Même inquiétudes entourant l'existence de la FGE en France, lors de la crise des Gilets jaunes en 2018 (lien archivé) ou encore lors des manifestations contre le pass vaccinal en 2022 (lien archivé) : des photos - vérifiées par l'AFP - avaient alors circulé pour prétendument alerter au sujet de l'implication de cette force à ces deux époques.
Ces interrogations se retrouvent également dans certaines questions adressées Parlement européen à travers les années (en 2008 et en 2011 notamment) au sujet des modalités d'intervention et de l'hypothétique "immunité" d'EuroGendFor, auxquelles l'institution a répondu (2008 puis 2011) en rappelant les dispositions du traité de Velsen.
Proche d'une figure de la désinformation
Enfin, la vidéo virale qui circule sur les réseaux sociaux en Afrique provient d'un entretien plus long (un peu plus d'une heure) publié sur la chaîne YouTube Unis-Vers TV.
Afin d'identifier Sylvie Charles, qui s'exprime dans cet extrait sans fonction ni titre particulier, l'AFP a effectué une recherche à partir d'une capture d'écran de cette vidéo avec le logiciel de reconnaissance faciale PimEyes.
Elle est notamment intervenue dans une vidéo de la chaîne YouTube Morpheus, mise en ligne en décembre 2021. Au début de ce clip d'un peu moins de dix minutes, elle évoque des démêlés judiciaires avec notamment le tribunal de Lille (France). Une recherche avec ces mots-clefs sur Google permet de trouver un site où est publié un courrier qu'elle affirme avoir adressé au palais de justice, à Paris, fin 2021.
Dans cette lettre décousue de 11 pages, elle accuse notamment le gouvernement français d'usurper son identité "dans des affaires criminelles de financement du terrorisme, de blanchiment d'argent et de détournement de fonds publics" et affirme que son père aurait été assassiné en 2010 "pour protéger les activités criminelles" des autorités françaises.
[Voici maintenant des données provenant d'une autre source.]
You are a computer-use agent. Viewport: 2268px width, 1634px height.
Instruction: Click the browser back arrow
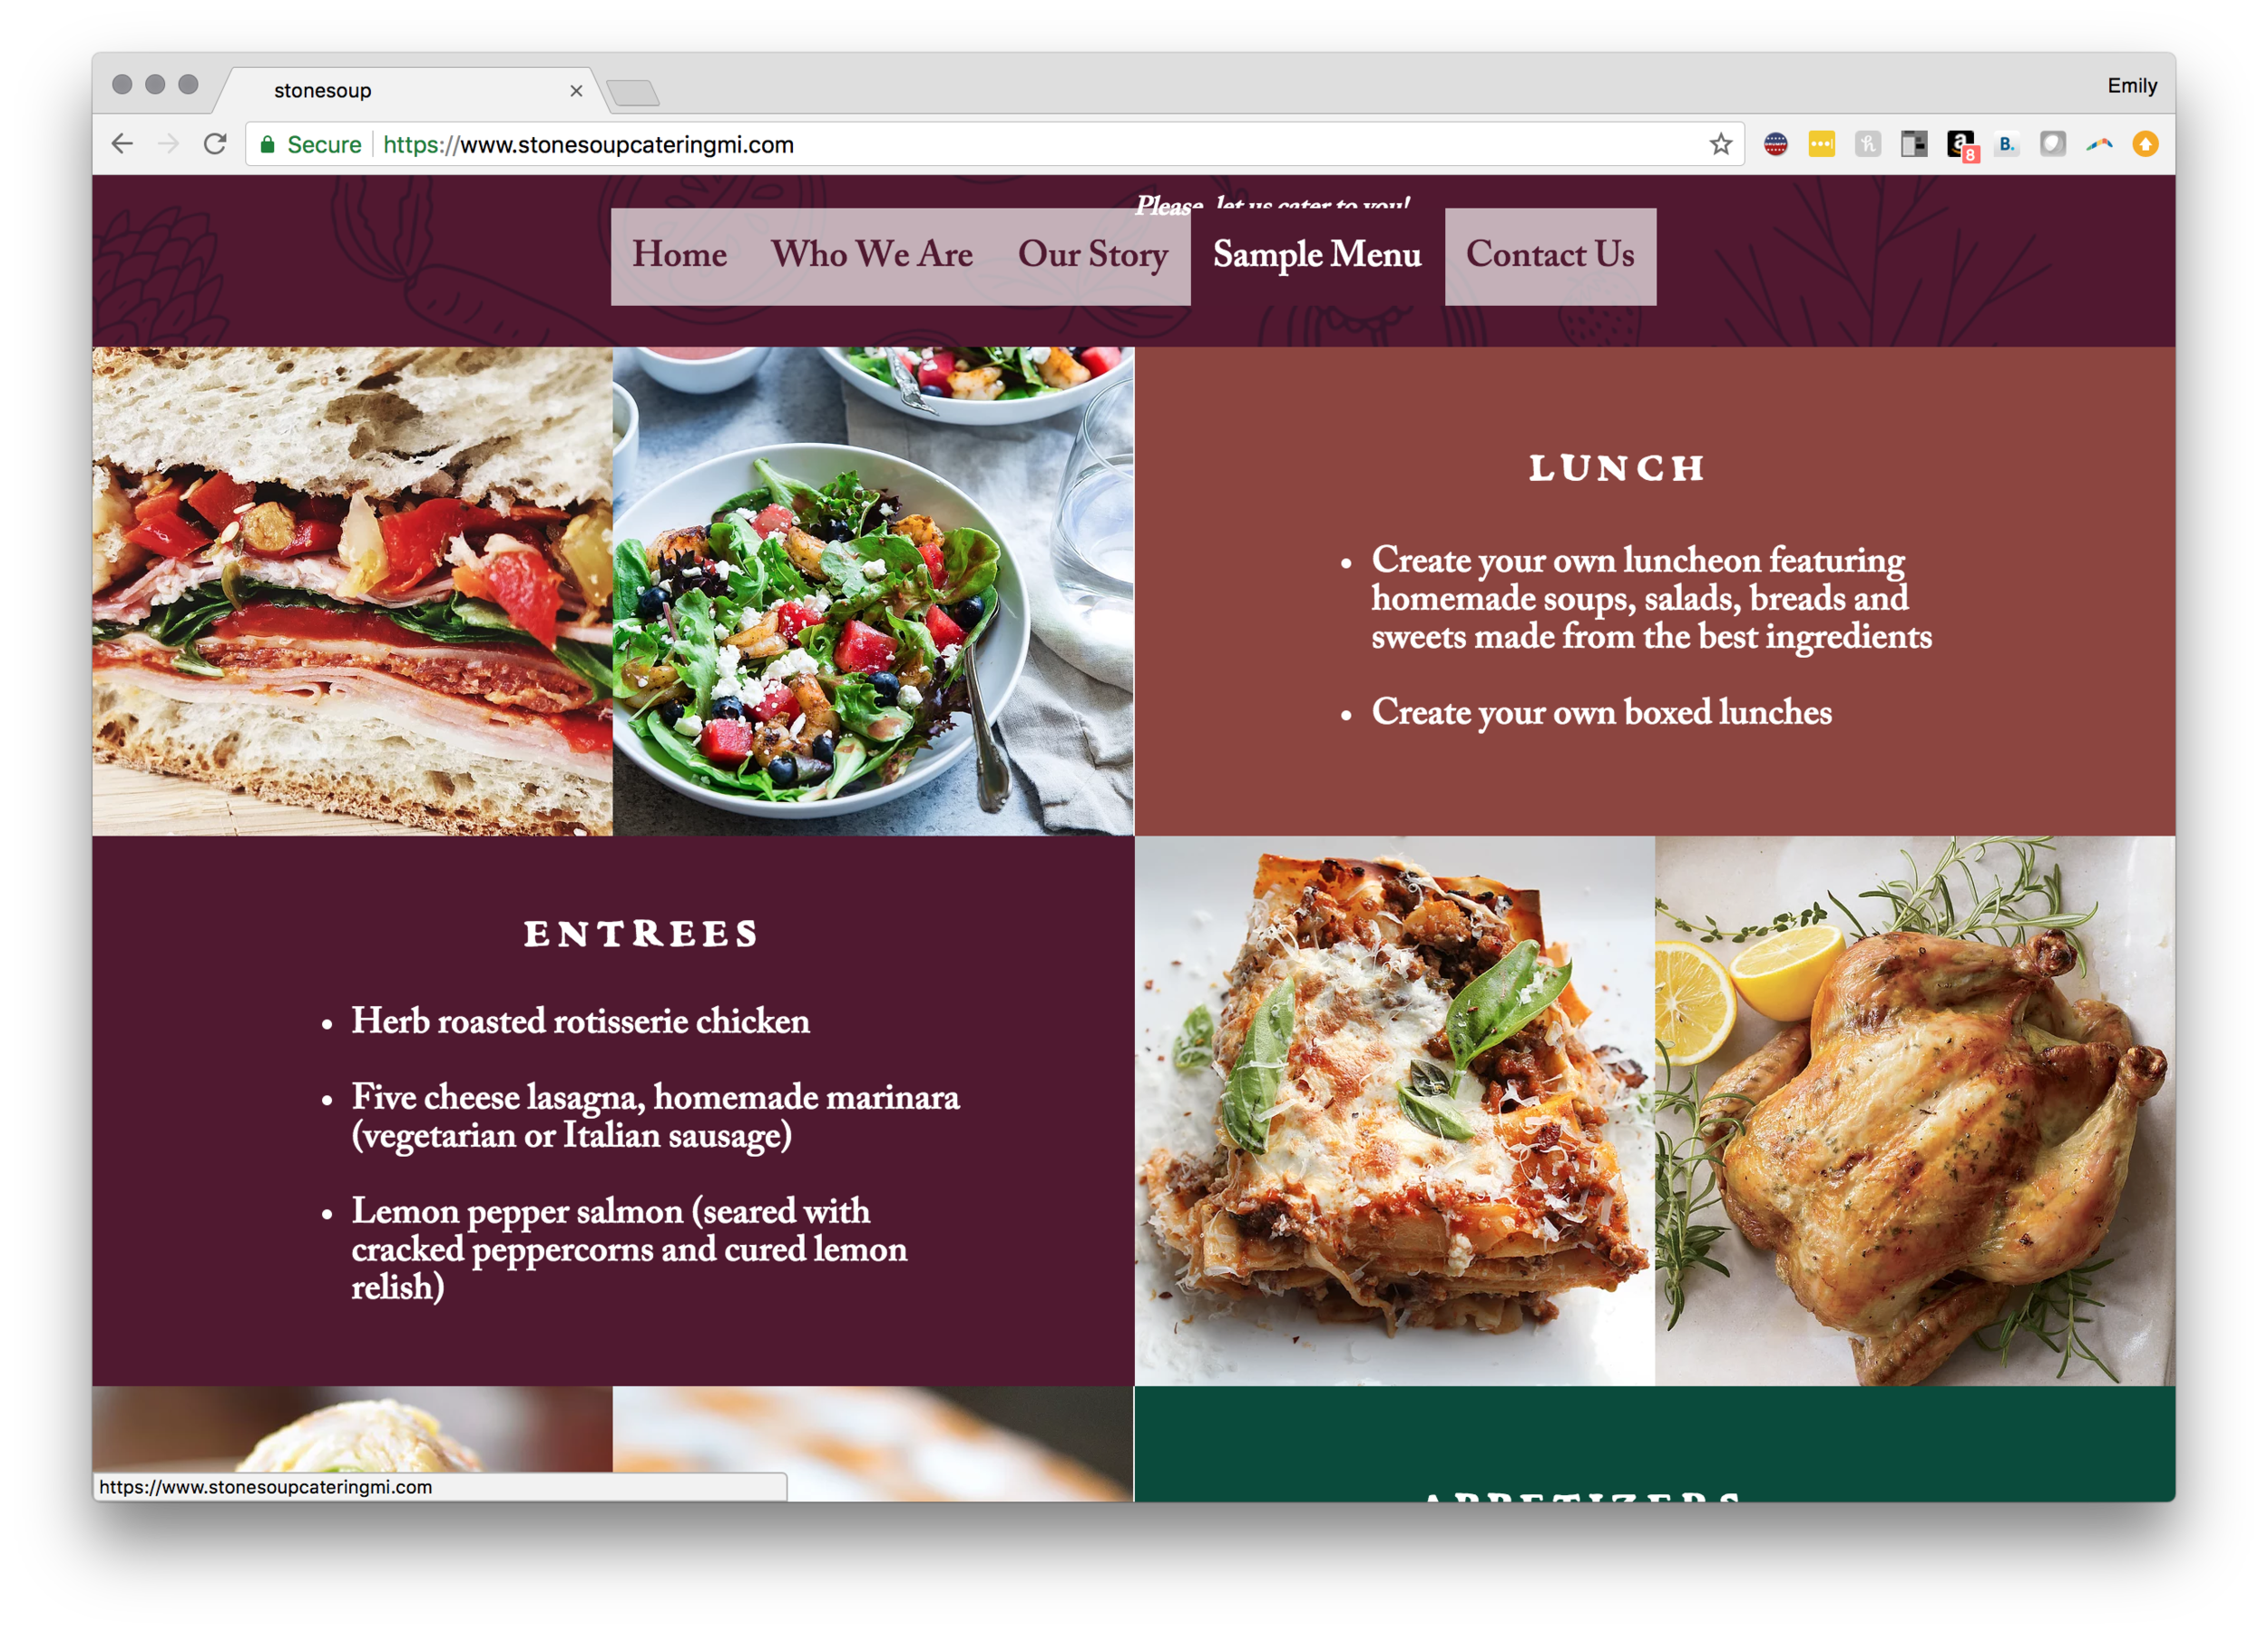122,144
Elle évoque pêle-mêle dans ce courrier EuroGendFor, qu'elle qualifie d'"armée secrète, non conventionnelle", les Gilets jaunes, l'affaire Benalla et la vente d'armes françaises au Yémen.
Nous avons également pu retrouver sa trace dans une émission publiée en avril 2022 et co-animée par Hayssam Hoballah, déjà épinglé par Libération pour avoir véhiculé des théories du complot un mois avant la mise en ligne de cette vidéo.
"Le youtubeur pourrait passer pour un doux dingue qui prétend soigner par l’alimentation crue, les massages et le tango argentin", écrivait à l'époque le quotidien français. "Mais c’est surtout un complotiste qui croit que les 'mondialistes' auraient créé le Covid ou que des enfants sont enlevés par les puissants pour être sacrifiés."